**Written request:** Can you duplicate the records below character for character, from the start of the records up to and including the line that contains "point(496,344)"?

[START Data provided]

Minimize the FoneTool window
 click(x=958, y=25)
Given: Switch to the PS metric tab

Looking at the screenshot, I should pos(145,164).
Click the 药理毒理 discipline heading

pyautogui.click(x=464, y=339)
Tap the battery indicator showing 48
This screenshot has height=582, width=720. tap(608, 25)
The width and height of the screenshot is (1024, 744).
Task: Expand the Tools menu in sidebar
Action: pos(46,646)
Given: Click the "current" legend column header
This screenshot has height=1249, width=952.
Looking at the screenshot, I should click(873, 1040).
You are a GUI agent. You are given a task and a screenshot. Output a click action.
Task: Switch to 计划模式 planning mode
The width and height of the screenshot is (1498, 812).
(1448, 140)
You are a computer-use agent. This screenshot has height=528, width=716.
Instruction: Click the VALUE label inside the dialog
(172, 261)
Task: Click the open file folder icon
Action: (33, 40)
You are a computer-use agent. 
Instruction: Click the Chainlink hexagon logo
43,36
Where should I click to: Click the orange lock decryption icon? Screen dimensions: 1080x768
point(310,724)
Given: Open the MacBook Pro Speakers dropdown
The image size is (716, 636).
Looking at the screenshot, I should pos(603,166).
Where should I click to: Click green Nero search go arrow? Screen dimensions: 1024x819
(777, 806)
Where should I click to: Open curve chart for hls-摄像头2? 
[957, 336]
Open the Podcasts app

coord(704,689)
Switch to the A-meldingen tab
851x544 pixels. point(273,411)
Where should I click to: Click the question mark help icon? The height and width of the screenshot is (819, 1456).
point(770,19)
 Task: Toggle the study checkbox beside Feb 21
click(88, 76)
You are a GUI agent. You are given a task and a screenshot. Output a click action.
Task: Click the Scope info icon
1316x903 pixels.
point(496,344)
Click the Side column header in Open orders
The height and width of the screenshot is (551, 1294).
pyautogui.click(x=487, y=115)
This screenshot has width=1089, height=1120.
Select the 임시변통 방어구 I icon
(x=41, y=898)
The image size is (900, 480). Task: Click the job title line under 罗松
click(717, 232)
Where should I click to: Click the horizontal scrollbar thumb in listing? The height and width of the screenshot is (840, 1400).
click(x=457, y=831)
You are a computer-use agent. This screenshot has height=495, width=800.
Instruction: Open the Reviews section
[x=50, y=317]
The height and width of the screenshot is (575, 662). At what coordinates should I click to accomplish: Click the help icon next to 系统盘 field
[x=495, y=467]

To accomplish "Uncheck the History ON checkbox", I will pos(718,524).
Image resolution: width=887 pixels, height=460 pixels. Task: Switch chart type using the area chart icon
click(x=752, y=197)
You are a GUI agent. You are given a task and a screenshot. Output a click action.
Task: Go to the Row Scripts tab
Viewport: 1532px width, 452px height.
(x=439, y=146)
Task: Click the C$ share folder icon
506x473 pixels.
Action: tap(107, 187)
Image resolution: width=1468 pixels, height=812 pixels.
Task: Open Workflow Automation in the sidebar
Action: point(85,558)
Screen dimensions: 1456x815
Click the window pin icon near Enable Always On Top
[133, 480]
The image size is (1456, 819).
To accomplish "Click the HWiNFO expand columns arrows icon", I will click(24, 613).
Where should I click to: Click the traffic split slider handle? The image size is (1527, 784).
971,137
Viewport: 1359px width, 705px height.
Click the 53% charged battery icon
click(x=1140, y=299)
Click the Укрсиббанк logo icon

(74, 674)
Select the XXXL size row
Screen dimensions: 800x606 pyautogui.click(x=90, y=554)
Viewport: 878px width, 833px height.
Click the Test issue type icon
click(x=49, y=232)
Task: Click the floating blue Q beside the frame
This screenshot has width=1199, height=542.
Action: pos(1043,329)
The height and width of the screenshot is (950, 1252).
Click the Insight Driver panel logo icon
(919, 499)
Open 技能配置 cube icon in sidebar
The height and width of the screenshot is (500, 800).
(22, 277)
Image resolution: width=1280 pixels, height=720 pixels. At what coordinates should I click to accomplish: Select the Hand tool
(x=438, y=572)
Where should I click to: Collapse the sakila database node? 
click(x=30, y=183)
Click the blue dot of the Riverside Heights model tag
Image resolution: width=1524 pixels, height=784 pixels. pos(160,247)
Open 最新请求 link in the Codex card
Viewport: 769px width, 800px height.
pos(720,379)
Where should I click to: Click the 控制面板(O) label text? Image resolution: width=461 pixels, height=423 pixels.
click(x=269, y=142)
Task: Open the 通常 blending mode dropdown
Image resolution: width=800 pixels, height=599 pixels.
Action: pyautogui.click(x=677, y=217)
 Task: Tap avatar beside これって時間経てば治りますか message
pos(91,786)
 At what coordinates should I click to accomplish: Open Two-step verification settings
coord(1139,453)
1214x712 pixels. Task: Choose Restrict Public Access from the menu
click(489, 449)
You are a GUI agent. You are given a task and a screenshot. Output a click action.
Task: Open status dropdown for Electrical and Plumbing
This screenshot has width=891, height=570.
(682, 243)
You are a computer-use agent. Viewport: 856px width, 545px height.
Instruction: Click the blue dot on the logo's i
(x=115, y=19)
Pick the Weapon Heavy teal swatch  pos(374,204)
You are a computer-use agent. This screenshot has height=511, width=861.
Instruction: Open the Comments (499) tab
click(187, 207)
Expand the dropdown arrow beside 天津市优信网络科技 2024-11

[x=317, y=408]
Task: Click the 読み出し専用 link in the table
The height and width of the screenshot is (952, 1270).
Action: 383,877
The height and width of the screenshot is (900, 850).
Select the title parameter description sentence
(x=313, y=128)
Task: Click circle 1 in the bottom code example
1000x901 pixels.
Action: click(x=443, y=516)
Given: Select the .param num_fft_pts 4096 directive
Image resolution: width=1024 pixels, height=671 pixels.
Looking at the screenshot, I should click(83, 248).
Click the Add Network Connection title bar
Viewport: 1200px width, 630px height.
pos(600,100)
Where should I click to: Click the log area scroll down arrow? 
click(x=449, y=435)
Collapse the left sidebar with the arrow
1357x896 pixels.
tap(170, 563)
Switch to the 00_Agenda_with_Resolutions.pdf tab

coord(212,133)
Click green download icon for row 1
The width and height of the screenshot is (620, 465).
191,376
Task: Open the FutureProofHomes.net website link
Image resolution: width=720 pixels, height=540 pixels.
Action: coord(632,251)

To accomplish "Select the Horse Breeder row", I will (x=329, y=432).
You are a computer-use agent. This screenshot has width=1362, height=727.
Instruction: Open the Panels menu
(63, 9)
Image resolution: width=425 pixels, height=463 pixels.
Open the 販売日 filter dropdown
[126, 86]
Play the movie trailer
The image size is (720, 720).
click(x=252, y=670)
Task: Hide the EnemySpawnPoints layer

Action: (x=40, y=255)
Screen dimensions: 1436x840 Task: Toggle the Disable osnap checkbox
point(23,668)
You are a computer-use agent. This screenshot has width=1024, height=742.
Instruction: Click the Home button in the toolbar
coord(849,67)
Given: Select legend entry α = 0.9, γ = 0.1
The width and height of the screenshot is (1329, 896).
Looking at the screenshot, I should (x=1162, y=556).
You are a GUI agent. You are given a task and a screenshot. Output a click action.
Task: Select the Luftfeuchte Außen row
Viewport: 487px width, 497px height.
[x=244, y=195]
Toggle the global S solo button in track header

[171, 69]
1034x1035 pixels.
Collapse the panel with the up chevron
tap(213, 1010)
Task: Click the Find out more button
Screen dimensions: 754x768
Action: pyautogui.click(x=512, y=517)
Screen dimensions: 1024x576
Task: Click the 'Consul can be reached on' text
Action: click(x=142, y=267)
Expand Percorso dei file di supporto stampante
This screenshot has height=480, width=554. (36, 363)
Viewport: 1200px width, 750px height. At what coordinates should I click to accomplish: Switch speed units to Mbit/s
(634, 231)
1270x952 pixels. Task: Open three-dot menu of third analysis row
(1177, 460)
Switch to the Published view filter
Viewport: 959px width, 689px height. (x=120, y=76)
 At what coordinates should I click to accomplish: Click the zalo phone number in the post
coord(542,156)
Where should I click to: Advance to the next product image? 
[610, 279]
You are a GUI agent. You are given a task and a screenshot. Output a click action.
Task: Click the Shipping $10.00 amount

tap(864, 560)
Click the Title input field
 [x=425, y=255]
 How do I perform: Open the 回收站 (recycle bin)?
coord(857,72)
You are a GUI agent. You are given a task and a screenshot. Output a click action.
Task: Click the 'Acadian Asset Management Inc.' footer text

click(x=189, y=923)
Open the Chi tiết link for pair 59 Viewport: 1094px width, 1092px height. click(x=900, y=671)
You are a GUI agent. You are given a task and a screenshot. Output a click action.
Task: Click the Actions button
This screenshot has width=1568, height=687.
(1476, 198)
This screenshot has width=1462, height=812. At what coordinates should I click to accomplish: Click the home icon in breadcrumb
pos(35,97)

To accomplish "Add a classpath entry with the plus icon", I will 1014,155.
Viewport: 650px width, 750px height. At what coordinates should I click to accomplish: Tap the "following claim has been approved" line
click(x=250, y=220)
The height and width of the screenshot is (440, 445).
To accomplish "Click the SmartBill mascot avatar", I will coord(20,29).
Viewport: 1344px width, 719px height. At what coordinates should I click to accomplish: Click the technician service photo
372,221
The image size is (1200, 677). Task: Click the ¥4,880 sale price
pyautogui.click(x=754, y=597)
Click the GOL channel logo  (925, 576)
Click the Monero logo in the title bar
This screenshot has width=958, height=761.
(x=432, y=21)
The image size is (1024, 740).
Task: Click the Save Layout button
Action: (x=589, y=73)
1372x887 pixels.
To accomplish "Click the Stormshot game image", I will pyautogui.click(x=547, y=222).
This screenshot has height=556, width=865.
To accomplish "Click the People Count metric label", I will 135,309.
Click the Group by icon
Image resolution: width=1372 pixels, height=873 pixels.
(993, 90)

[END Data provided]

**Response to the task:**
Minimize the FoneTool window
 click(x=958, y=25)
Given: Switch to the PS metric tab

Looking at the screenshot, I should pos(145,164).
Click the 药理毒理 discipline heading

pyautogui.click(x=464, y=339)
Tap the battery indicator showing 48
This screenshot has height=582, width=720. tap(608, 25)
The width and height of the screenshot is (1024, 744).
Task: Expand the Tools menu in sidebar
Action: pos(46,646)
Given: Click the "current" legend column header
This screenshot has height=1249, width=952.
Looking at the screenshot, I should click(873, 1040).
You are a GUI agent. You are given a task and a screenshot. Output a click action.
Task: Switch to 计划模式 planning mode
The width and height of the screenshot is (1498, 812).
(1448, 140)
You are a computer-use agent. This screenshot has height=528, width=716.
Instruction: Click the VALUE label inside the dialog
(172, 261)
Task: Click the open file folder icon
Action: (33, 40)
You are a computer-use agent. 
Instruction: Click the Chainlink hexagon logo
43,36
Where should I click to: Click the orange lock decryption icon? Screen dimensions: 1080x768
point(310,724)
Given: Open the MacBook Pro Speakers dropdown
The image size is (716, 636).
Looking at the screenshot, I should pos(603,166).
Where should I click to: Click green Nero search go arrow? Screen dimensions: 1024x819
(777, 806)
Where should I click to: Open curve chart for hls-摄像头2? 
[957, 336]
Open the Podcasts app

coord(704,689)
Switch to the A-meldingen tab
851x544 pixels. point(273,411)
Where should I click to: Click the question mark help icon? The height and width of the screenshot is (819, 1456).
point(770,19)
 Task: Toggle the study checkbox beside Feb 21
click(88, 76)
You are a GUI agent. You are given a task and a screenshot. Output a click action.
Task: Click the Scope info icon
1316x903 pixels.
point(496,344)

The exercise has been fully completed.